Penyelidik mendalami dugaan bahwa Pasal 110A—yang hanya mewajibkan pembayaran PSDH-DR dengan konsekuensi relatif ringan—diterapkan kepada perusahaan yang seharusnya masuk kategori Pasal 110B dengan sanksi administratif jauh lebih berat dan progresif.
Seorang sumber Monitorindonesia.com di lingkaran penegak hukum menyebut adanya indikasi manipulasi klasifikasi. “Ada perusahaan yang sejak awal merambah kawasan hutan tanpa izin, tapi dalam dokumen diposisikan seolah punya riwayat legalitas lama. Dengan begitu, dendanya jadi murah. Selisih itulah yang diduga menjadi kerugian negara,” ujarnya, Minggu (1/2/2026).
Angka Fantastis yang Dipertanyakan
Data dari Satgas Sawit dan audit Badan Pengawasan Keuangan dan Pembangunan menggambarkan skala persoalan yang tidak kecil. Dari sekitar 3,37 juta hektare kebun sawit ilegal di kawasan hutan—luasan setara puluhan kali wilayah Jakarta—potensi penerimaan negara disebut bisa menembus kisaran Rp 450 triliun bila sanksi maksimal diterapkan.

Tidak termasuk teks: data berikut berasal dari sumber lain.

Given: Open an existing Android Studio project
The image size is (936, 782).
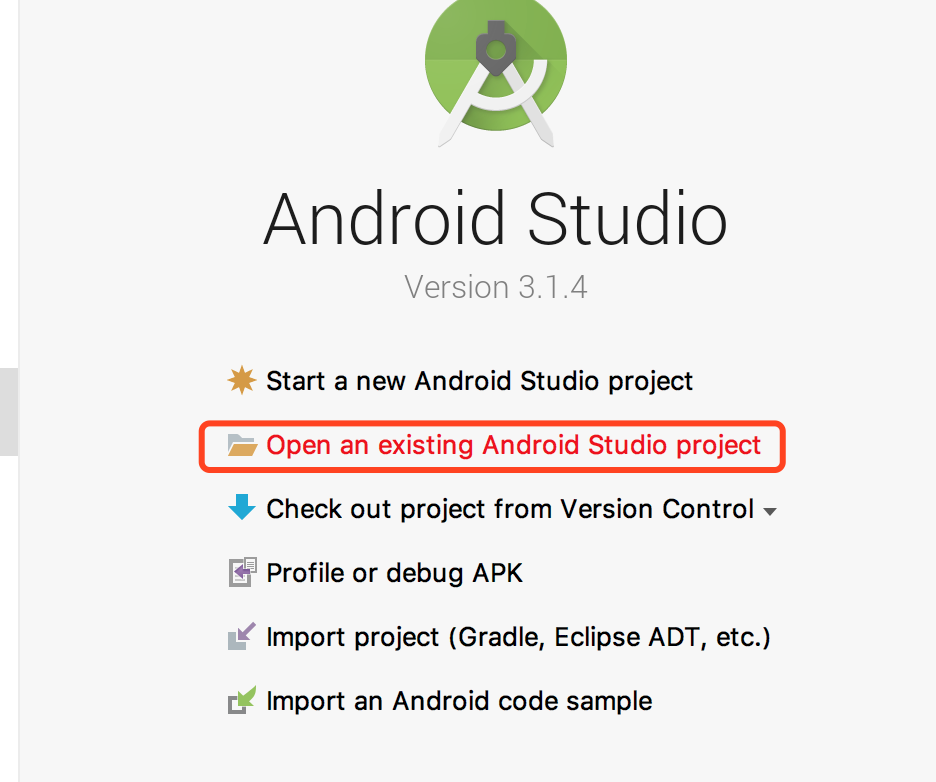Looking at the screenshot, I should 513,445.
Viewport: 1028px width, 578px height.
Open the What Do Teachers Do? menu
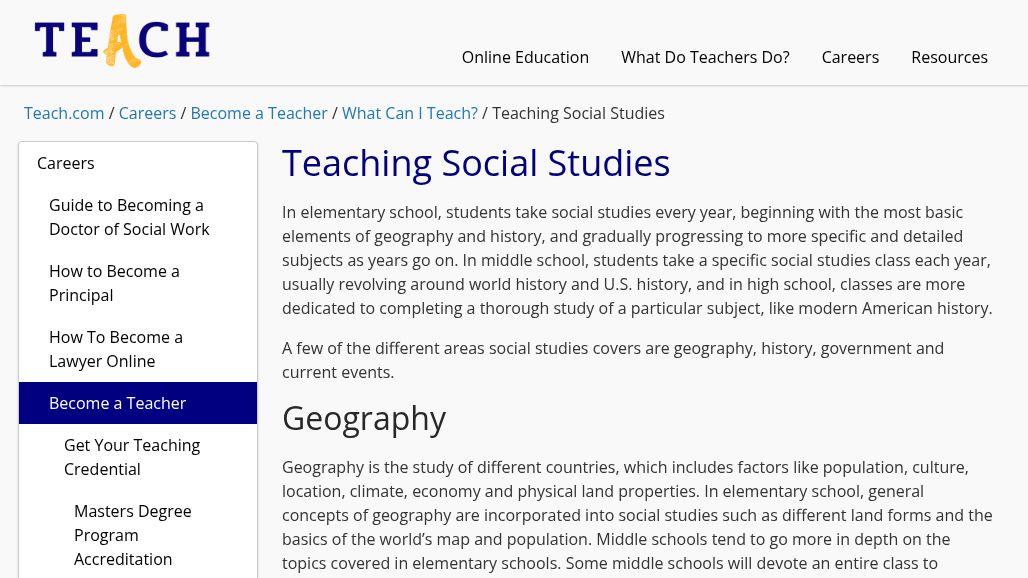tap(705, 57)
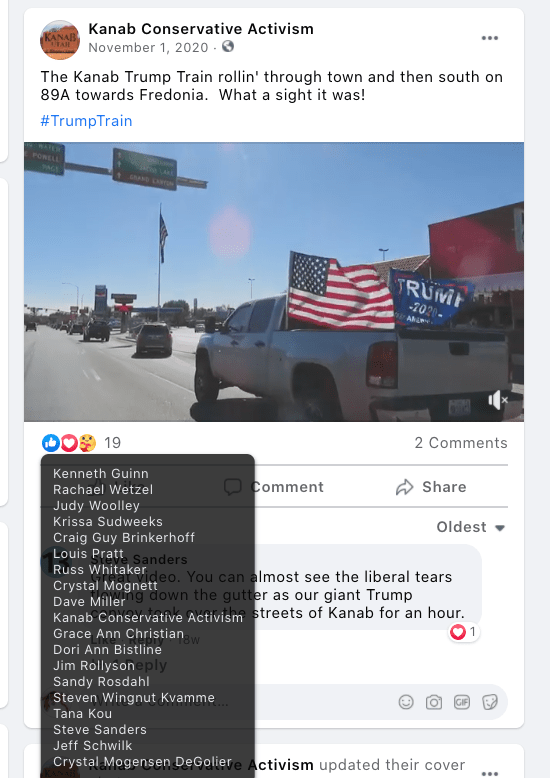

Namun angka yang ditargetkan untuk ditarik negara justru jauh lebih rendah, sekitar Rp 70 triliun. Kesenjangan ratusan triliun rupiah inilah yang kini menjadi tanda tanya besar: apakah negara memang gagal menagih, atau ada skema yang membuat kewajiban korporasi menyusut drastis di atas kertas?
Skema self-reporting (pelaporan mandiri) ikut disorot. Perusahaan melaporkan sendiri luas lahan yang mereka kuasai, sementara proses verifikasi berada di tangan Kementerian Lingkungan Hidup dan Kehutanan. Penyidik mendalami apakah ada pembiaran, kelalaian serius, atau bahkan legitimasi terhadap data yang tidak sesuai kondisi faktual di lapangan.
Memburu Aktor Intelektual
Penggeledahan di sejumlah titik—rumah pejabat, kantor kementerian, hingga pihak swasta—mengisyaratkan penyidikan tidak berhenti pada pelaku lapangan. Kejagung diduga sedang membidik apa yang disebut sebagai intellectual dader, pihak yang punya kewenangan merumuskan, mengubah, atau mengesahkan kebijakan kunci.
Jika nantinya ditemukan bukti bahwa proses “pemutihan” ini disalahgunakan secara sistematis, maka narasi penertiban dan hilirisasi sawit selama ini bisa berubah drastis: dari kebijakan penyelamatan aset negara menjadi cerita tentang legalisasi pelanggaran berskala industri.
Nama Siti Nurbaya kini berada dalam pusaran sorotan publik, meski hingga saat ini status hukumnya masih dalam tahap penyelidikan dan belum ada penetapan tersangka. Justru di titik inilah publik menunggu ketegasan aparat: apakah perkara ini akan berhenti pada level teknis administratif, atau benar-benar menembus lingkaran pengambil keputusan tertinggi.
Bola panas kini ada di tangan Kejagung. Masyarakat menanti, apakah penegakan hukum kali ini sanggup menembus tembok kekuasaan, atau kembali kandas di tengah jalan seperti banyak kasus besar sebelumnya.